Abstract

A pair of large earthquakes ruptured within the Pacific plate below the Japan Trench about 14s apart on December 7, 2012. The doublet began with an Mw 7.2 thrust event 50–70km deep, followed by an Mw 7.1–7.2 normal-faulting event in the range 10–30km deep about 27km to the south–southwest. The deep lithosphere thrust earthquake is the largest such event to be recorded seaward of the rupture zone of the great March 11, 2011 Tohoku Mw 9.0 earthquake. It follows an extensive intraplate normal-faulting aftershock sequence since 2011 extending up to 100km east of the trench. Many small normal faulting aftershocks of the doublet occurred along a 60km-long trench-parallel-trend beneath the inner trench slope. The complex overlapping signals produced by the doublet present challenges for routine long-period moment tensor inversion procedures, but the inadequacy of any single point-source inversion was readily evident from comparisons of different data sets and solutions using different frequency bands.

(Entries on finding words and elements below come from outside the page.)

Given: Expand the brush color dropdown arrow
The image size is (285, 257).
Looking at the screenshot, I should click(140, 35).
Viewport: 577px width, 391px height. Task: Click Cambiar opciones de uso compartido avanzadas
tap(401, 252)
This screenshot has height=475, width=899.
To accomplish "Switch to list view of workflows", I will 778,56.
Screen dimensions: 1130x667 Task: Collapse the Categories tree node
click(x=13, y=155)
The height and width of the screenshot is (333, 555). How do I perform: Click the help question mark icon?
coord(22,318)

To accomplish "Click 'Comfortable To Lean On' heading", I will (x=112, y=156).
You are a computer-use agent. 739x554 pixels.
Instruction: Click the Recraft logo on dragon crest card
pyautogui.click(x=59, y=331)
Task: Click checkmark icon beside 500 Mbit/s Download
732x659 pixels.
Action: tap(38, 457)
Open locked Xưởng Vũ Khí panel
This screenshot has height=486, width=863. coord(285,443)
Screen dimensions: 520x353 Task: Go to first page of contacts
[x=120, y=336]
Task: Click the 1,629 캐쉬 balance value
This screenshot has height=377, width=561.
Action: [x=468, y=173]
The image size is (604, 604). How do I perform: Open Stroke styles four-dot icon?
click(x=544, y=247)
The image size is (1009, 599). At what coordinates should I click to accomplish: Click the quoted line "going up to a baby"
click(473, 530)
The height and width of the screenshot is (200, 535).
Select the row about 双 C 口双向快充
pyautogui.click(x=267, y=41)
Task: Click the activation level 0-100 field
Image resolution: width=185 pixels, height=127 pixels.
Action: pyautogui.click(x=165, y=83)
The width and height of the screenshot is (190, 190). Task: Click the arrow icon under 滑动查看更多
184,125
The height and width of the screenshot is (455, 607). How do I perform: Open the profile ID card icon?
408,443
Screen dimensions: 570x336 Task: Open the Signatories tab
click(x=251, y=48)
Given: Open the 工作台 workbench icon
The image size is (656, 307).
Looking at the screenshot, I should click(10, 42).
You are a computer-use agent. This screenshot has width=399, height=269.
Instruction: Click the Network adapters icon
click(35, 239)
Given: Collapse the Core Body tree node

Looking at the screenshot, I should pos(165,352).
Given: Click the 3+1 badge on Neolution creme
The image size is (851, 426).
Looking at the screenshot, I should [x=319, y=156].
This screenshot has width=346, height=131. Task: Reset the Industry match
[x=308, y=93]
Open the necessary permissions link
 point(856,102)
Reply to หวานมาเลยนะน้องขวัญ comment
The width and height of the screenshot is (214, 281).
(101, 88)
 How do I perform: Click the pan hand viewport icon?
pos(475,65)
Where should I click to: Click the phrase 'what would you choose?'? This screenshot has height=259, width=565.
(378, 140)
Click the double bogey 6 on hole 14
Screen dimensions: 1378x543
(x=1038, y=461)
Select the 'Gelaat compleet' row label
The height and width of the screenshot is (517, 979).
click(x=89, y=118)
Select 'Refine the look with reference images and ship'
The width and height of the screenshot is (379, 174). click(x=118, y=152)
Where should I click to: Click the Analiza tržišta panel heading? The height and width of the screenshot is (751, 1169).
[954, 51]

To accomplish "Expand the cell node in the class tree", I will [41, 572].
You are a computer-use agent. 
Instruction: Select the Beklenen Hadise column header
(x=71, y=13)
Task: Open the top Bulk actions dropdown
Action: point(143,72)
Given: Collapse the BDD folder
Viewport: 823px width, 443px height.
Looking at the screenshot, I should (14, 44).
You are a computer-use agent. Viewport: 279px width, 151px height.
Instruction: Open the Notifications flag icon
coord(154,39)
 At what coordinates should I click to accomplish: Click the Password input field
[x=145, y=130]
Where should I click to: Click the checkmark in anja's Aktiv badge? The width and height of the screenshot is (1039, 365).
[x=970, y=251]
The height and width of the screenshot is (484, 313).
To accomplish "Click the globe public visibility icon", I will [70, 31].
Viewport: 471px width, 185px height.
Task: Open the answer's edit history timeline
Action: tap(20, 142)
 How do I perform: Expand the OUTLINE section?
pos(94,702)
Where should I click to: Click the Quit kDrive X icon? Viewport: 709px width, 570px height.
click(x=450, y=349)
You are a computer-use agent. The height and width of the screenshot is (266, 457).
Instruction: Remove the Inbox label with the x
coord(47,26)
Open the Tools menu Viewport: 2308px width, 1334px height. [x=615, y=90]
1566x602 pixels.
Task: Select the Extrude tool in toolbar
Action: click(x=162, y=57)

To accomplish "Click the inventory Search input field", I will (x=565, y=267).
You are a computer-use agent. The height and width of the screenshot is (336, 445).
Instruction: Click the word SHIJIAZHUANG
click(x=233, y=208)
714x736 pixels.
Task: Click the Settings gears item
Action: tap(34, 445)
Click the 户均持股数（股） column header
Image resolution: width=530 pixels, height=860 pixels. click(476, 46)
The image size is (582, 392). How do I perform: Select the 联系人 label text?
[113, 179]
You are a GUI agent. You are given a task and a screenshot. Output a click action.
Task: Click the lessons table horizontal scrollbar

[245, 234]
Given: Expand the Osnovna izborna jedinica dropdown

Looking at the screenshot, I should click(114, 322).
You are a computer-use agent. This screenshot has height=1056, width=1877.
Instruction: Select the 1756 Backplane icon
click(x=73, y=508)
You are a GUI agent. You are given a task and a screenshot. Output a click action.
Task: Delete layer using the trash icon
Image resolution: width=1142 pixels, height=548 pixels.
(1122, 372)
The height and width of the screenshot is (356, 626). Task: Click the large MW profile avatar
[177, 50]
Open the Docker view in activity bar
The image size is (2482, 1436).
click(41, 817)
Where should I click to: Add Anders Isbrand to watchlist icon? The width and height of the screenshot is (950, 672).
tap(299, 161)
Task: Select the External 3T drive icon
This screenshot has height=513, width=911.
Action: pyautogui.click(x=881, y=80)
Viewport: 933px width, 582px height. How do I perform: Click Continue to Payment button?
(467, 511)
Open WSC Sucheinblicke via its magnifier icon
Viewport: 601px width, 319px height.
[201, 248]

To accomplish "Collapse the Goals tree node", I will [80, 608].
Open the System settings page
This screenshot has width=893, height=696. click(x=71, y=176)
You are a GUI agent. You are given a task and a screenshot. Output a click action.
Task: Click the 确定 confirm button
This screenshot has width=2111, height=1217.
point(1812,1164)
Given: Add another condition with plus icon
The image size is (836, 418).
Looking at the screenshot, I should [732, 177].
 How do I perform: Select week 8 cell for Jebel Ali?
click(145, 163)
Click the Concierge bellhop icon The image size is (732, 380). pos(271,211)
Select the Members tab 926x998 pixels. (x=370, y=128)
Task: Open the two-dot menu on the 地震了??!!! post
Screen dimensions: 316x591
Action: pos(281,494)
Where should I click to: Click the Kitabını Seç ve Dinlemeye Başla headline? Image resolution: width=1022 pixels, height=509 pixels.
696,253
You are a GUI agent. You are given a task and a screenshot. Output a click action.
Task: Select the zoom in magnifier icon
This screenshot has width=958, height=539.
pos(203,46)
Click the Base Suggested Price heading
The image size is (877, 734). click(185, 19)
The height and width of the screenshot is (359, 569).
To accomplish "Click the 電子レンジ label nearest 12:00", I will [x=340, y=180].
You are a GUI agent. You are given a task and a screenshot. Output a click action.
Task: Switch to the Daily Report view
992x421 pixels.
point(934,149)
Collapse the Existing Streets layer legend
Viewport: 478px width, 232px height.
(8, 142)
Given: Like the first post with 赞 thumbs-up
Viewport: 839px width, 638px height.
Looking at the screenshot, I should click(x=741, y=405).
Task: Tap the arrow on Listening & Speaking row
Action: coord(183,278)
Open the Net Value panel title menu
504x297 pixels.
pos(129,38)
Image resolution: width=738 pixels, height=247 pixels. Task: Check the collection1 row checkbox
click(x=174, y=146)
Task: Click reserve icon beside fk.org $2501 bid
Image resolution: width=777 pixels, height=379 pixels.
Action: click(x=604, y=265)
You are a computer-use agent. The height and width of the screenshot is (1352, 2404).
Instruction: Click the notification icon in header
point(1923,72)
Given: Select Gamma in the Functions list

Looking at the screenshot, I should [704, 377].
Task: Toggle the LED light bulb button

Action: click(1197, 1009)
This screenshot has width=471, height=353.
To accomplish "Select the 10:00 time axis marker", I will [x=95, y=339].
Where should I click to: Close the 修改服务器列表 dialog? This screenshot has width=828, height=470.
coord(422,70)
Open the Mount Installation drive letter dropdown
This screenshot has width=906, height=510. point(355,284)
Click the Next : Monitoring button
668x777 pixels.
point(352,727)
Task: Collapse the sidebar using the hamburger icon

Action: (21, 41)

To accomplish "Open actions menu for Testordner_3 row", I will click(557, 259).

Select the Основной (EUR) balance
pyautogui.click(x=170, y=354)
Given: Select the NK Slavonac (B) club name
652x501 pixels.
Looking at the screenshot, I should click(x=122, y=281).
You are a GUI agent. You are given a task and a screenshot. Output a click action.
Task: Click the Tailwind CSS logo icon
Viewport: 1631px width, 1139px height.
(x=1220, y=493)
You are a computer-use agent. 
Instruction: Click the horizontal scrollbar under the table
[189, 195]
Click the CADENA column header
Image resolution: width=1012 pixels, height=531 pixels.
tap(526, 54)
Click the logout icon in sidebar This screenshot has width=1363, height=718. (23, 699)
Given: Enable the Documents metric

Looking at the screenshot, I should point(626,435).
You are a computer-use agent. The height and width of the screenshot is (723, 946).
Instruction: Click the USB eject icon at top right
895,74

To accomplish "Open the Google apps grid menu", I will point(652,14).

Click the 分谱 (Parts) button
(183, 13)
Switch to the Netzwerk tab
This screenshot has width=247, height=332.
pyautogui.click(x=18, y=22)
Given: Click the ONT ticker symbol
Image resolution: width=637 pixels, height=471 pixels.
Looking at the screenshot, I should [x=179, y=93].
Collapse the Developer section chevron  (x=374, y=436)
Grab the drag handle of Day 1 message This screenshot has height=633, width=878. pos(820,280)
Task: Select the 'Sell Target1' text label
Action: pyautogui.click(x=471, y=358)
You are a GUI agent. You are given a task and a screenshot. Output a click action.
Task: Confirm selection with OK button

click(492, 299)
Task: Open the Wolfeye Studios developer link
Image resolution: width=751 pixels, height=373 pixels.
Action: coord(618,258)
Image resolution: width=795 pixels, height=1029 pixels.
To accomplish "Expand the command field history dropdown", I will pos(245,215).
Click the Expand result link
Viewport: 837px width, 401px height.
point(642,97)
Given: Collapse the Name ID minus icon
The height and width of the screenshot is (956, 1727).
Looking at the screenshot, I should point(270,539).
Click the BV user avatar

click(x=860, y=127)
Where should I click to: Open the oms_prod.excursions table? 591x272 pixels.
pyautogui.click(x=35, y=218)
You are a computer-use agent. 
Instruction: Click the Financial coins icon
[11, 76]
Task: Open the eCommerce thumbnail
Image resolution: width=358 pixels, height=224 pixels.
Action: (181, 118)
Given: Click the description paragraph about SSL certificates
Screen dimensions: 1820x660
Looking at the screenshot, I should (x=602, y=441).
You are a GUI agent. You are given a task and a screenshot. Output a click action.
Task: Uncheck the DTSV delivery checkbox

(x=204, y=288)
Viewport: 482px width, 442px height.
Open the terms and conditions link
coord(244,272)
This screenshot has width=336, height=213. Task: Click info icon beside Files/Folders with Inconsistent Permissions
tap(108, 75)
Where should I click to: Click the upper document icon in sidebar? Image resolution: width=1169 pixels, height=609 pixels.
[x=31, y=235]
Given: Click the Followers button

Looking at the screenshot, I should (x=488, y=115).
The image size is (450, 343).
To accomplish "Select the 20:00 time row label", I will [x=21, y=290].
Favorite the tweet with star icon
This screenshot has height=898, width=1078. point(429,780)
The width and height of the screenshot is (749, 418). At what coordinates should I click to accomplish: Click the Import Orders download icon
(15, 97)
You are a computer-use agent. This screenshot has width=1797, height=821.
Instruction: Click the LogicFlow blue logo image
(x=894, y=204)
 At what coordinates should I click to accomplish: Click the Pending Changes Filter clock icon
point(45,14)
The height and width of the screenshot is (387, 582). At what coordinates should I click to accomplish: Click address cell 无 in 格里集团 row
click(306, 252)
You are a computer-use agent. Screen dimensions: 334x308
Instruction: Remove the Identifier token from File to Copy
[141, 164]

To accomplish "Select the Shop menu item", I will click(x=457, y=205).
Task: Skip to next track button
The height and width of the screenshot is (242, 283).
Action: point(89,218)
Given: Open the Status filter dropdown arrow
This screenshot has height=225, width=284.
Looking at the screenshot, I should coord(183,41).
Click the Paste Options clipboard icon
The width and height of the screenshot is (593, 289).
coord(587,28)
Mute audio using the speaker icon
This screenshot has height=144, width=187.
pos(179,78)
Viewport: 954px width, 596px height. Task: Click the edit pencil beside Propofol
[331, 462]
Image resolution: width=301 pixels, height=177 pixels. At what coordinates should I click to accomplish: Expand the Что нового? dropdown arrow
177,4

We use a two double-couple inversion of W-phase signals to quantify the doublet characteristics, along with an iterative deconvolution of P-wave signals that extracts a compatible three sub-event sequence. The occurrence of a large deep compressional event near the trench several years subsequent to a great megathrust event is similar to a sequence that occurred in the central Kuril Islands between 2006 and 2009, and appears to be associated with stress changes caused by the preceding interplate thrusting and intraplate normal faulting. Recent large deep compressional events in the Philippine Trench and northern Kermadec Trench regions may be influenced by strain accumulation on adjacent locked interplate megathrusts. Regions having more pronounced curvature of the subducting plate may have unrelaxed bending stresses, facilitating occurrence of large deep thrust faulting in advance of future megathrust failures, as was observed in 1963 in the central Kuril Islands region but not in the gently curving Pacific plate offshore of the great Tohoku event.